(Collection entries)

━━━━━━━━━━

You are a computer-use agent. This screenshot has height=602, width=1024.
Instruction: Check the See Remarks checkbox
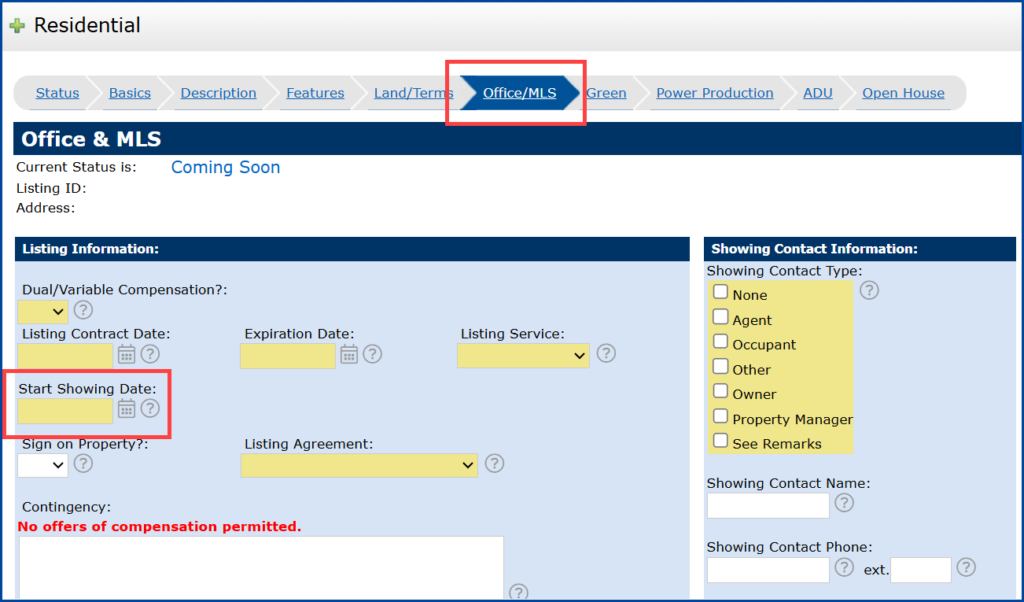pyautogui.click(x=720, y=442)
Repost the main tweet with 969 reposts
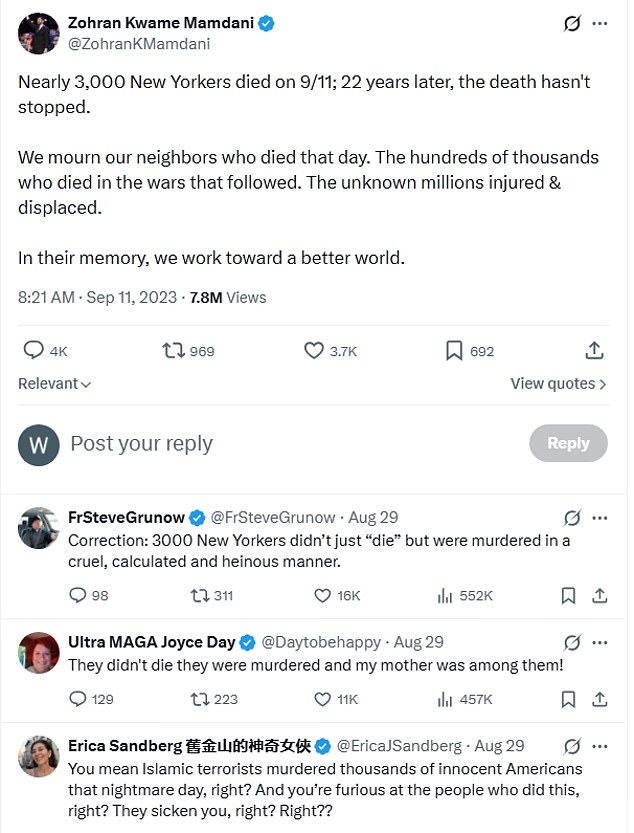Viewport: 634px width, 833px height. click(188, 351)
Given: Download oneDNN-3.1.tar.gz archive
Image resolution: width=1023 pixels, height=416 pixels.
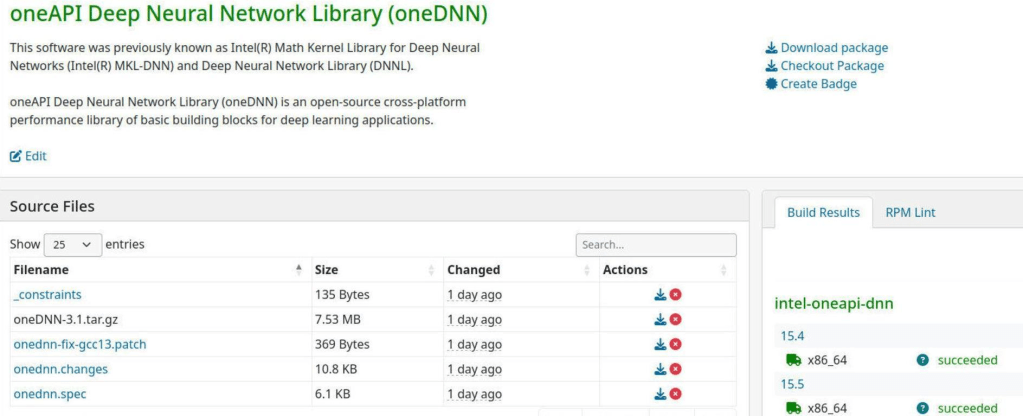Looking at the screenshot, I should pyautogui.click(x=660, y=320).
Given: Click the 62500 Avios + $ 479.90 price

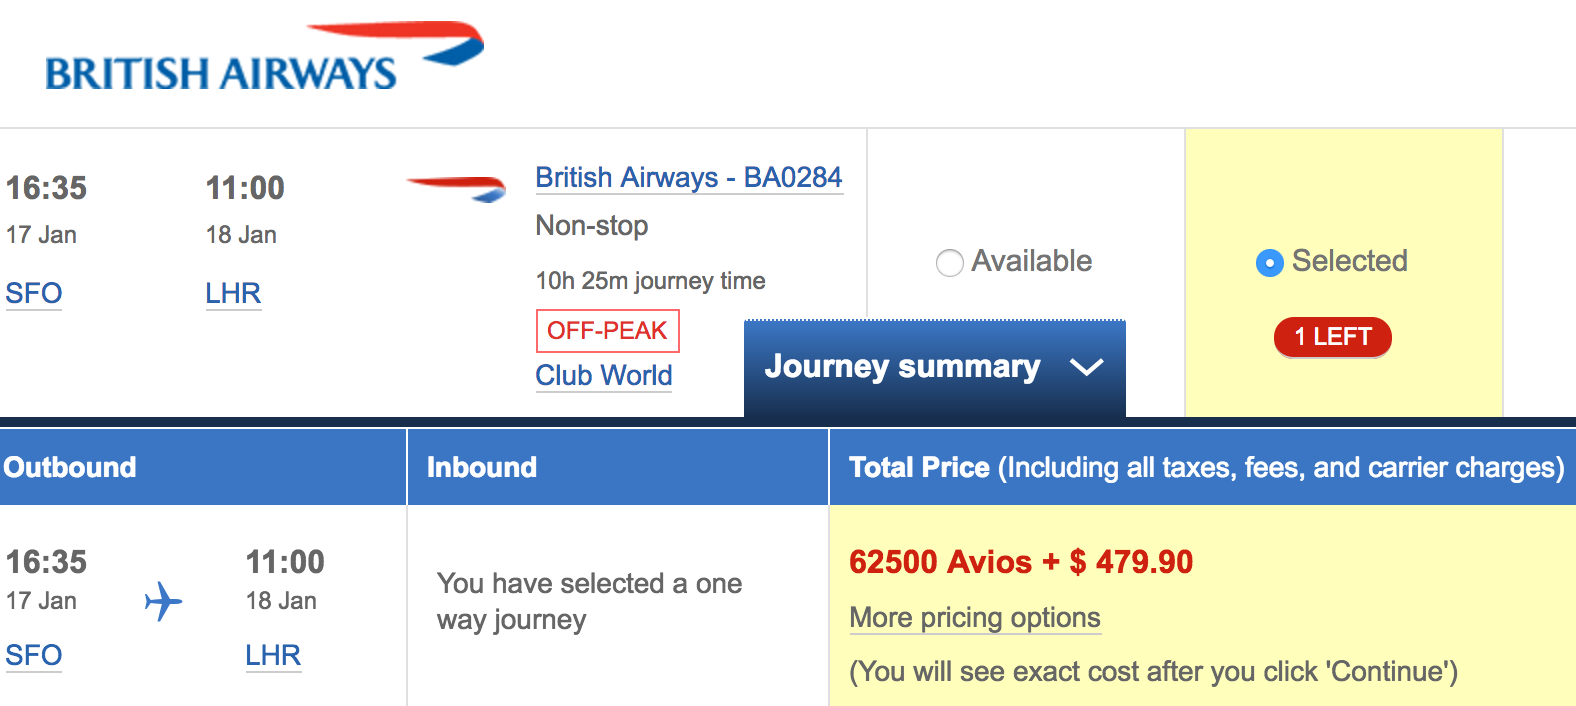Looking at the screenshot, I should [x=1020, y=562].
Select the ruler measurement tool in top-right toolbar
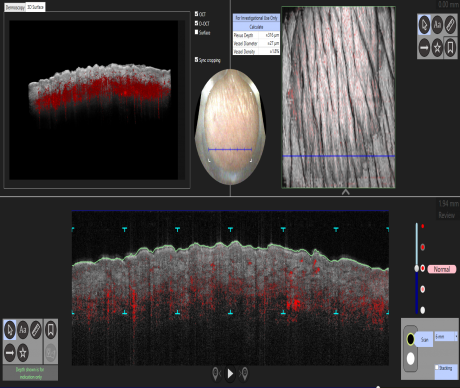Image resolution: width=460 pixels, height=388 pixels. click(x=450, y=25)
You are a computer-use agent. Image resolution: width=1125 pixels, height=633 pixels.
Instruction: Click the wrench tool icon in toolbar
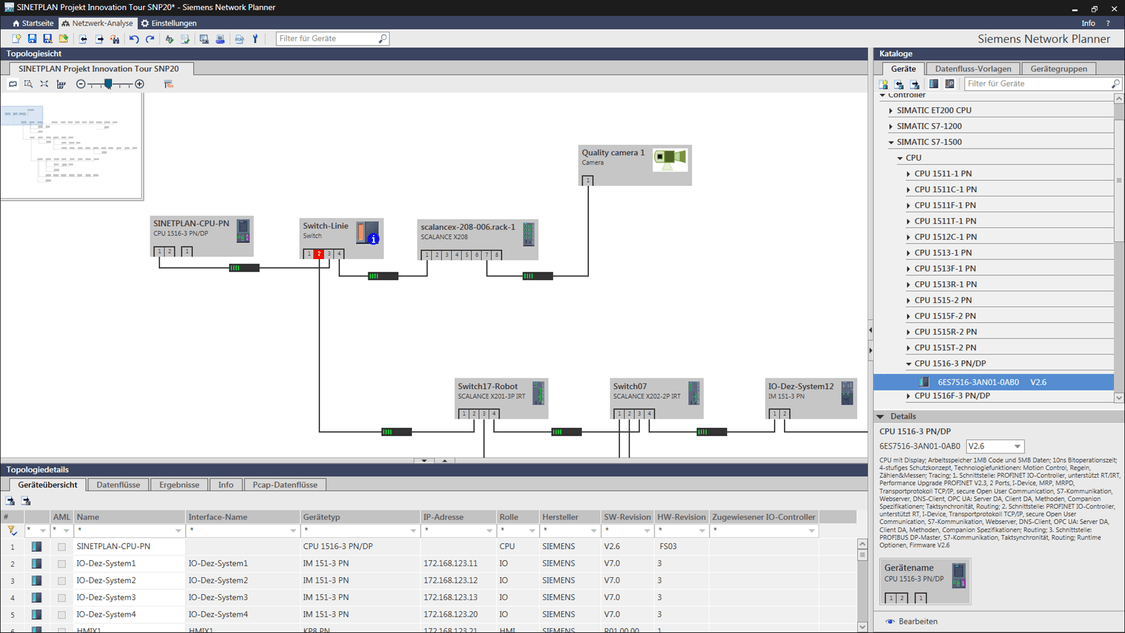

━━━━━━━━━━

> [Your assignment]: Word for word, retype the lines from the one with "Given: Click the 62500 Avios + $ 479.90 price" through the final line of the data, both included. No pictures belong in the copy.

> [Response]:
Given: Click the 62500 Avios + $ 479.90 price

Looking at the screenshot, I should [x=1020, y=562].
Select the ruler measurement tool in top-right toolbar
Image resolution: width=460 pixels, height=388 pixels. click(x=450, y=25)
You are a computer-use agent. Image resolution: width=1125 pixels, height=633 pixels.
Instruction: Click the wrench tool icon in toolbar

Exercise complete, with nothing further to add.